A lanciare un preoccupato allarme è Maurizio Drezzadore, presidente dell’Enaip (50mila utenti, 5mila docenti e un fatturato “aggregato” di circa 300 milioni, 230 sedi formative): «Si è ormai raggiunto un livello inaccettabile: le procedure per la rendicontazione sono talmente articolate che inevitabilmente l’aspetto amministrativo finisce con l’assorbire una gran quantità di risorse, umane ed economiche».
«Complesse e sovrapposte», aggiunge Graziano Trerè, amministratore dello Ial Cisl (14 milioni di ore/corso per 45mila giovani e lavoratori nelle 270 sedi), «anche perché ciascuna istituzione coinvolta ha aggiunto ulteriori passaggi burocratici». «Che senso ha “subire” ad ogni ispezione controlli relativamente alla qualità, quando l’ente è certificato secondo le vigenti norme?», si chiede invece Giovanni Boccia di Confartigianato Imprese (400mila ore formative erogate l’anno, 20 enti formativi regionali).

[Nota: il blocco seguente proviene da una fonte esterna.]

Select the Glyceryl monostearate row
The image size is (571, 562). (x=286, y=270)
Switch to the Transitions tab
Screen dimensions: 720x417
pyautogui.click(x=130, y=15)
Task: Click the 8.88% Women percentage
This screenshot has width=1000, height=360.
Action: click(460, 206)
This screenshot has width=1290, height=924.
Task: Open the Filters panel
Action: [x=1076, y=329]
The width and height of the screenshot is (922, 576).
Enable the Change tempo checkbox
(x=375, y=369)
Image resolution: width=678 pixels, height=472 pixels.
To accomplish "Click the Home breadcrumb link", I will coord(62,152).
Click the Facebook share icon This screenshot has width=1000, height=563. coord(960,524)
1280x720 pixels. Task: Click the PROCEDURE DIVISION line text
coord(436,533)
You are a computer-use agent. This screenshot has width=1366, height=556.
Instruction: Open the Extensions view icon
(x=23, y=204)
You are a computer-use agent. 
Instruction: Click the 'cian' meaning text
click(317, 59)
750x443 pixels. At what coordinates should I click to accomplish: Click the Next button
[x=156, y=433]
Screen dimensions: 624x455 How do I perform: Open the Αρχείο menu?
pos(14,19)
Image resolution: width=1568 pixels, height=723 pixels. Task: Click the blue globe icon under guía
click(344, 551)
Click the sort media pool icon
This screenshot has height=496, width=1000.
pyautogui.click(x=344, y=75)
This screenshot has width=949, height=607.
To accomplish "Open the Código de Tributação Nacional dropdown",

Se le cose stanno così, è inevitabile che il vero obiettivo della formazione (il rafforzamento delle competenze professionali degli allievi) vada via via sfocandosi: «L’invasività della componente amministrativo-contabile ha finito per incidere sulla stessa progettazione, sino a far prevalere spesso le esigenze di rendicontazione finale sulle considerazioni di contenuto» si legge nel Rapporto sul futuro della formazione in Italia. Ridurre tale invasività liberebbe risorse per riqualificare lavoratori “deboli”. Un’operazione che va condotta all’insegna della trasparenza perché, come ha sottolineato il procuratore generale della Corte dei Conti, Mario Ristuccia, è un settore non esente da rischi: nel 2009 sono state emesse, ha ricordato inaugurando l’anno giudiziario 2010, quattro sentenze (il totale delle sanzioni ammonta a poco più di 1,8 milioni). Su come quadrare questo cerchio (meno costi amministrativi, eguale trasparenza, maggiore efficacia dei controlli), non mancano però proposte molto concrete e tutte sottolineano (come fa il Rapporto) la necessità di valutare meglio l’impatto dell’attività formativa.
Alcune ipotesi guardano all’Europa, come quella di Confartigianato: «Occorre un allineamento dei controlli alla media europea. In secondo luogo, si potrebbe immaginare un sistema di verifiche a campione, magari attraverso certificatori terzi, introducendo fasce di periodicità più stringenti nei confronti degli enti poco virtuosi». Altre soluzioni vengono dall’Enaip: «Anziché verificare ogni singola voce di spesa, si dovrebbero poter certificare i bilanci degli enti magari collegando l’aspetto amministrativo con l’analisi dei risultati del percorso formativo. Per noi sarebbe un onere in più, ma vorrebbe dire contenere le spese in modo significativo». «In più questi bilanci, oltre che certificati, potrebbero essere sociali», aggiunge Trerè (che sta trasformando lo Ial in impresa sociale).
Un altro “stratagemma” che potrebbe rivelarsi utile è l’informatizzazione. Un conto è andare a ripescare una ricevuta, un altro è recuperarla in un archivio digitalizzato (certo sarebbe necessaria una procedura di autenticazione, ma comunque converrebbe). Infine, vi è un aspetto sul quale non occorrerebbero modifiche normative. Lo ricorda Trerè: «Se Stato e Regioni non ci costringessero con i loro ritardi nel trasferimento dei fondi ad anticipazioni bancarie, potremmo ridurre anche la voce degli oneri passivi».